A wide range of international street foods have burst onto the scene from Mexican tacos and Vietnamese pho to Turkish kebaps.
- The role of tacos in the street-food universe cannot be denied (it is the largest individual food-truck category).
- Los Angeles chef Roy Choi and his Kogi food truck’s fusion Korean tacos provided a gourmet halo to the food-truck industry. Kogi’s tacos melded Mexican-style tortillas with Korean barbecue and kimchi.
- San Diego’s The Taco Stand replicates the atmosphere of Tijuana taco stands. “We grew up going to the taco stands on the corners and the streets there,” says co-owner Julian Hakim.
- Many Asian cultures have a noodle soup dish. Pho-King Awesome offers its own version of pho, which is very close to the Cambodian version of the dish. Among Pho-King’s street-food influences are beef skewers, egg rolls, and the spicy Asian taco, which has seasoned stir-fried chicken topped with green chile, cilantro, onions, and lime.

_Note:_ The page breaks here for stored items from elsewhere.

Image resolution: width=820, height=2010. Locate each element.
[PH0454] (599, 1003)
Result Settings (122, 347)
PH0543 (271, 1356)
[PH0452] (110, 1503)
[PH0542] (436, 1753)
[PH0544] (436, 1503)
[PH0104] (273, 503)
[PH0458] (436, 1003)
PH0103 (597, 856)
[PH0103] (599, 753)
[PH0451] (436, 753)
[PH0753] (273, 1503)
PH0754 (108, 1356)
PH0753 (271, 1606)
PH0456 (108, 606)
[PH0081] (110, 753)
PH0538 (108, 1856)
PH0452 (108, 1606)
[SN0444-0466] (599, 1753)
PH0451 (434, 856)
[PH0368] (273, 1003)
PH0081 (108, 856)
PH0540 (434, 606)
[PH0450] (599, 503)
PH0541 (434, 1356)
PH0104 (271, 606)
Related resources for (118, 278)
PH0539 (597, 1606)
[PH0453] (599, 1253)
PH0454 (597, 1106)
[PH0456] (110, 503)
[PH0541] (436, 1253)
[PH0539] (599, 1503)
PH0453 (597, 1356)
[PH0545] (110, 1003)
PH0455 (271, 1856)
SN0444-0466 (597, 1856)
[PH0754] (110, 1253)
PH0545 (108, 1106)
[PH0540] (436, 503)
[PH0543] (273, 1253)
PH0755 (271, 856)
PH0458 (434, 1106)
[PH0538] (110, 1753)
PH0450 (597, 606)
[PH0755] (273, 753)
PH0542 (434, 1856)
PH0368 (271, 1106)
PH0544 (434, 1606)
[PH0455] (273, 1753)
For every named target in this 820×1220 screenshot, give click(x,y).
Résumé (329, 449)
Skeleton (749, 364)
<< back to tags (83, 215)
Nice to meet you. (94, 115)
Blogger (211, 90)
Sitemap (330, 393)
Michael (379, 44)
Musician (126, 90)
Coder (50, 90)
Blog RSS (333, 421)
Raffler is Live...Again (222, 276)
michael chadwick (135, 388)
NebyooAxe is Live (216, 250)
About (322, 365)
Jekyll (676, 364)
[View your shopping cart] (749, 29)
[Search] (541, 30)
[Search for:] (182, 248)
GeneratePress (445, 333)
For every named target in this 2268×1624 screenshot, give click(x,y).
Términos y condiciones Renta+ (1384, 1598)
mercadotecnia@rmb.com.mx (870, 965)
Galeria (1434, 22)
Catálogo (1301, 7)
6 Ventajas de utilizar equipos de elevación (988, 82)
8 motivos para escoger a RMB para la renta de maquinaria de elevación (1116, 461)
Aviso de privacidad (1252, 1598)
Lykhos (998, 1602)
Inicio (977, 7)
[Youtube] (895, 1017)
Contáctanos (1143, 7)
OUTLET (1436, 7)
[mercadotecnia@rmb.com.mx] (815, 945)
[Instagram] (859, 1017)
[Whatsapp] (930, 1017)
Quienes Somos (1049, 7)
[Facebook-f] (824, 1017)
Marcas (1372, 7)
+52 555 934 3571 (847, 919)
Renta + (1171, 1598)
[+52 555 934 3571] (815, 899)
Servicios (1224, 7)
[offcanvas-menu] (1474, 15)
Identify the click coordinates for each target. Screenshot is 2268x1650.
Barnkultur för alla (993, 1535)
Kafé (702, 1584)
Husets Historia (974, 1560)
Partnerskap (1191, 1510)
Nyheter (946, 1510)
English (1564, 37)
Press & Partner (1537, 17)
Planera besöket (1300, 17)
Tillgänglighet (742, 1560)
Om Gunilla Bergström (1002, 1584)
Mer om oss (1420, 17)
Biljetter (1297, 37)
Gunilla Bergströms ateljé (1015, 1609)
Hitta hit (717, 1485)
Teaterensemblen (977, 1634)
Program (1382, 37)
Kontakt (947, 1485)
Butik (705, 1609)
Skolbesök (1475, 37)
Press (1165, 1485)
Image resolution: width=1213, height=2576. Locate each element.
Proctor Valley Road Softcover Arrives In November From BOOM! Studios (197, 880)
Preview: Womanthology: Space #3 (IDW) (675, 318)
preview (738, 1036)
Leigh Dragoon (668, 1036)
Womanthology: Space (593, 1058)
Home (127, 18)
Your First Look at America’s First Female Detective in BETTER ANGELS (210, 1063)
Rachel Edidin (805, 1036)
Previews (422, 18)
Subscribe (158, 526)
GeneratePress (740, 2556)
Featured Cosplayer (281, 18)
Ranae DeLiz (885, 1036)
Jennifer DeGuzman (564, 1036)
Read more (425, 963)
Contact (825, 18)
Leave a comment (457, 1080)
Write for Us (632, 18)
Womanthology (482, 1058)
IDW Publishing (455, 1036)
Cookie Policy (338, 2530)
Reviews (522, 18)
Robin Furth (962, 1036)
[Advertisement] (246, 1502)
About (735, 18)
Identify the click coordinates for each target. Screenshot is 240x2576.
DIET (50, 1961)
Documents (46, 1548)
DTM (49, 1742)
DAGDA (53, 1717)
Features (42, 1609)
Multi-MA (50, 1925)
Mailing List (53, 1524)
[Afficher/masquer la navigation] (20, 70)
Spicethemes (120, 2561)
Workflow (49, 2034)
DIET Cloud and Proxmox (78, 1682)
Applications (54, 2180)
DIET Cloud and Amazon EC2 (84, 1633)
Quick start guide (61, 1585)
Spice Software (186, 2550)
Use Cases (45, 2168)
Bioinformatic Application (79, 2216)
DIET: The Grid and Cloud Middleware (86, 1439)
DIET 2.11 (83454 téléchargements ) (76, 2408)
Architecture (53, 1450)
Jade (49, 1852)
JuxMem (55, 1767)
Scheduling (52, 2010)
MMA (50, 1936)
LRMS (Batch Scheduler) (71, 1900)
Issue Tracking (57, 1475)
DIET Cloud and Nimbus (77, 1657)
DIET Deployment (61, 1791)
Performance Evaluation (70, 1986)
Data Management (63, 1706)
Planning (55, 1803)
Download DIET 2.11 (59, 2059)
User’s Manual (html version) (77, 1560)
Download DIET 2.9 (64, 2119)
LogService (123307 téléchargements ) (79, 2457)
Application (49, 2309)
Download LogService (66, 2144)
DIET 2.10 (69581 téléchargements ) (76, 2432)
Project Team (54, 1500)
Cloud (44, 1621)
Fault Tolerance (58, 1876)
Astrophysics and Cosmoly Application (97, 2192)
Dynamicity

- Empandas, a top Latin American and South American street food has found its way to America, including 5411 Empanadas with seven units in Chicago and one in Miami. It was started by three friends from Buenos Aires; 5411 is the international dialing code for the city.
- Pinchos—food cooked or served on a spike, which is pincho in Spanish—are the main ingredients at the fittingly named Pincho Factory, which has seven Florida locations.
- The Turkish kebap is the signature item at Austin, Texas–based VERTS Mediterranean Grill. It’s called a pita at the fast-casual chain because Americans recognize that term.
- Piadina or piada, which is a filled Italian flatbread has become the namesake item at Piada Italian Street Food, a Columbus, Ohio–based chain with nearly three dozen units in seven states.
- Indian street foods dot the menu at Curry Up Now, which has grown from a single food truck in 2009 to include five trucks and four restaurants in and around San Francisco.
- World Street Kitchen focuses on global street foods. Owner and chef Sameh Wadi. “I grew up eating street foods in the Middle East, and it’s the type of food people eat in the rest of the world.”
- Heritage Eats in Napa, California, is another restaurant inspired by global street foods. It focuses on using locally sourced and heritage proteins, such as Berkshire pork from Niman Ranch and akaushi beef from Beeman Family Ranch.